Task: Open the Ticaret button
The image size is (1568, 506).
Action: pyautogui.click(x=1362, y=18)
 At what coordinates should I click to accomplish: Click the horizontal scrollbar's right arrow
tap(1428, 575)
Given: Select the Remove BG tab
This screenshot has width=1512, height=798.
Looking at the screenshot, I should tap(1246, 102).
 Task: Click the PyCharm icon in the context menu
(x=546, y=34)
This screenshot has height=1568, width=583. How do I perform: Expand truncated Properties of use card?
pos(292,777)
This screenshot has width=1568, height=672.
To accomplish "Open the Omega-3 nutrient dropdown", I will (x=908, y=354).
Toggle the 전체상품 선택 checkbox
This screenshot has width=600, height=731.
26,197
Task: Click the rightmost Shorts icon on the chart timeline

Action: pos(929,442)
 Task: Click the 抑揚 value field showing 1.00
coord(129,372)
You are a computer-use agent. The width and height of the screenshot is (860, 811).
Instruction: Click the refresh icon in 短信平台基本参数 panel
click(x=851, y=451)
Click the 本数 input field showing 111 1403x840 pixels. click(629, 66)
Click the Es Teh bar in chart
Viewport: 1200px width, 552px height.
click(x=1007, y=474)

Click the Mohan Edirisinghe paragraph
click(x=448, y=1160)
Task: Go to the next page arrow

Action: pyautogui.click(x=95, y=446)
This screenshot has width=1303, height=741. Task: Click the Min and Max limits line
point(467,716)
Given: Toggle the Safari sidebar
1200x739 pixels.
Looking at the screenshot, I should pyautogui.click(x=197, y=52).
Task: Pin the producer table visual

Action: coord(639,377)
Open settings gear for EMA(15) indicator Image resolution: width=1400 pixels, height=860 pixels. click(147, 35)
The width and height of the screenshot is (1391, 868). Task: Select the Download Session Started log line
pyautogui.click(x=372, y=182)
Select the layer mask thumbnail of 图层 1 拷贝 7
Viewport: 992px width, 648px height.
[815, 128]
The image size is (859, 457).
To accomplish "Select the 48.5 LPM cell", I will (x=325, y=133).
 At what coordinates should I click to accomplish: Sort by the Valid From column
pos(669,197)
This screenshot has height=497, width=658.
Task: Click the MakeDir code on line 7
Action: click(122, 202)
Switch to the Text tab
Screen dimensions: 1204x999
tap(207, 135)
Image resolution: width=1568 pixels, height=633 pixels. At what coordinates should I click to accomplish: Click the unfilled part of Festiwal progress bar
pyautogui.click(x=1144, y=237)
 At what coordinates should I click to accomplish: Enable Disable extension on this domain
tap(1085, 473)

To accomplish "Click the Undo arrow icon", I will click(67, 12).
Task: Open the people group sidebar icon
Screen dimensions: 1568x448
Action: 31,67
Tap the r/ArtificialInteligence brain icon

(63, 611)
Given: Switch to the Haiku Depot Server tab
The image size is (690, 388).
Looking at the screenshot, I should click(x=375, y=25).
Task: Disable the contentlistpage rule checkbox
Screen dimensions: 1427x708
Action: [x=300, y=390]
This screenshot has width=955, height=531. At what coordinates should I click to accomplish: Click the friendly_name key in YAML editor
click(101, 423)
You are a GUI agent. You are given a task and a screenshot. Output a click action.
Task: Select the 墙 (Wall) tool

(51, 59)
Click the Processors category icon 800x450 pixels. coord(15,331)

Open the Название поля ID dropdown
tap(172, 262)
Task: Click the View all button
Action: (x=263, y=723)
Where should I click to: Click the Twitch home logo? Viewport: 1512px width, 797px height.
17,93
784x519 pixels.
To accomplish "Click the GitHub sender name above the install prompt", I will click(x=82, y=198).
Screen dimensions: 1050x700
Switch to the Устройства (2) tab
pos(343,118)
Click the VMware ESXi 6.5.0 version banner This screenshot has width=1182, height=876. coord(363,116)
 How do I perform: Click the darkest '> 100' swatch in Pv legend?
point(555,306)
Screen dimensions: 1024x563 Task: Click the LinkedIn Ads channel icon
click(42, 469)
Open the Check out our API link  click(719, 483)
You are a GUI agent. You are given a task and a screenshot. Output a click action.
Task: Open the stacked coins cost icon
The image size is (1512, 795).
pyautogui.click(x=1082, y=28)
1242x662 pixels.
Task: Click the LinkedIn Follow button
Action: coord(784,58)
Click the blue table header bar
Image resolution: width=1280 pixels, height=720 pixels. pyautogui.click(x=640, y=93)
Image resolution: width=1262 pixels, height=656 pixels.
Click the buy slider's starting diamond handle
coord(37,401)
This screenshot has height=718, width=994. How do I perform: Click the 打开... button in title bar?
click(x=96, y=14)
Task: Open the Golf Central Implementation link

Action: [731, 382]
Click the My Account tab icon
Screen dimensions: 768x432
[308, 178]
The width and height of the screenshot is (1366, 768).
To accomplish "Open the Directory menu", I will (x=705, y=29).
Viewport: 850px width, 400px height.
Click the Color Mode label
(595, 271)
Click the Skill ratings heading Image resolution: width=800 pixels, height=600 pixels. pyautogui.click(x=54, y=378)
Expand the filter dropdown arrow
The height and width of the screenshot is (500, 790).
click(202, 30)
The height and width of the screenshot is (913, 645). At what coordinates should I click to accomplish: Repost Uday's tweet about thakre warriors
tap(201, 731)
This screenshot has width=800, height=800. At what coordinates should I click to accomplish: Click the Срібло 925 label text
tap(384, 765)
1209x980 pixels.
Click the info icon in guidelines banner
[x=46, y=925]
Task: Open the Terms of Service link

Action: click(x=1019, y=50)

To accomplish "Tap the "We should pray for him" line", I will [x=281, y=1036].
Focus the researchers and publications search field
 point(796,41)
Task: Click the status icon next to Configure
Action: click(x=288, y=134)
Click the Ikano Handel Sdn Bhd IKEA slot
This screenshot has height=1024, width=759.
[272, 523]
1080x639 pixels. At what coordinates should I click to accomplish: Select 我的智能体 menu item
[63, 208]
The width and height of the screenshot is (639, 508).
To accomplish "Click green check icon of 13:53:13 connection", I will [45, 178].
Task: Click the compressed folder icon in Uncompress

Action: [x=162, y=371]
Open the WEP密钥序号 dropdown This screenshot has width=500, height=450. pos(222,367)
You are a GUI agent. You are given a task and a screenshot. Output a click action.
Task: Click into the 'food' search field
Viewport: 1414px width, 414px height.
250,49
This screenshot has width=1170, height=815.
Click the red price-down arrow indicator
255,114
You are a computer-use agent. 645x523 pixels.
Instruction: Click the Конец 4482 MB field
--------------------
WORK ITEM >> Among the entries above, the line containing "Switch to the Text tab", the line containing "Task: Open the people group sidebar icon", and all lines between them are to be restated word for word; nothing else belongs in the reply.

YOUR SOLUTION >>
Switch to the Text tab
Screen dimensions: 1204x999
tap(207, 135)
Image resolution: width=1568 pixels, height=633 pixels. At what coordinates should I click to accomplish: Click the unfilled part of Festiwal progress bar
pyautogui.click(x=1144, y=237)
 At what coordinates should I click to accomplish: Enable Disable extension on this domain
tap(1085, 473)

To accomplish "Click the Undo arrow icon", I will click(67, 12).
Task: Open the people group sidebar icon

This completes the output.